Bottom Line: Tough job at GRE
JOHN ROBINS, shortly to take over as chief executive of Guardian Royal Exchange, is joining a business in rude health. Unfortunately, his task will be to prepare the insurer for the coming downswing of the insurance cycle. This is much more difficult than making money by jacking up premium rates.
The 16p fall in GRE's share price to 318p indicated that the stock market was much more interested in the 'regrettable signs of market softening' that the insurer has seen than in its first substantial profits for four years. Pre- tax profits for last year were up from pounds 3m to pounds 183m - or from pounds 150m to pounds 751m on GRE's curious method that includes inevitably erratic investment gains.
GRE said it was determined not to be drawn into a price-cutting scramble for business, and was instead responding by seeking to improve service and offering loyalty incentives to policyholders.
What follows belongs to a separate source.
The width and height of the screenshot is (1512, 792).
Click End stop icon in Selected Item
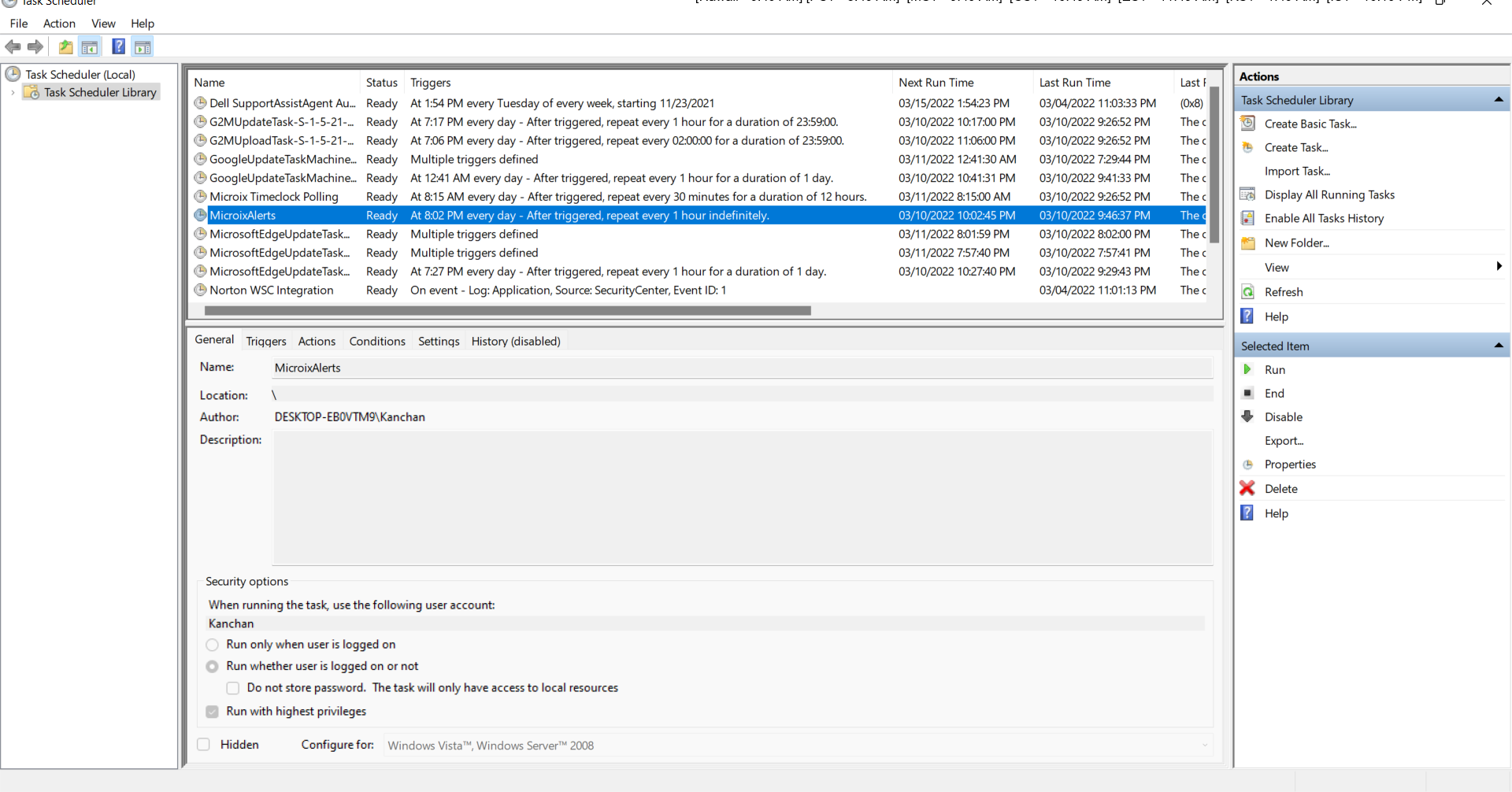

It must be hoped that the terrible losses of 1990 and 1991 will dissuade insurers from chasing loss- making business - but history offers few grounds for optimism.
Mr Robins must also get to grips with GRE's life business, which has been going nowhere for several years while management battled with the well-publicised problems of rogue salesmen and bad investment performance.
GRE is set to lose the 30 per cent of its life insurance sales that it receives from Nationwide Building Society. GRE says it has no plans to sell its life insurance arm, but continuing stagnation is not an option. On balance it would be best to take profits.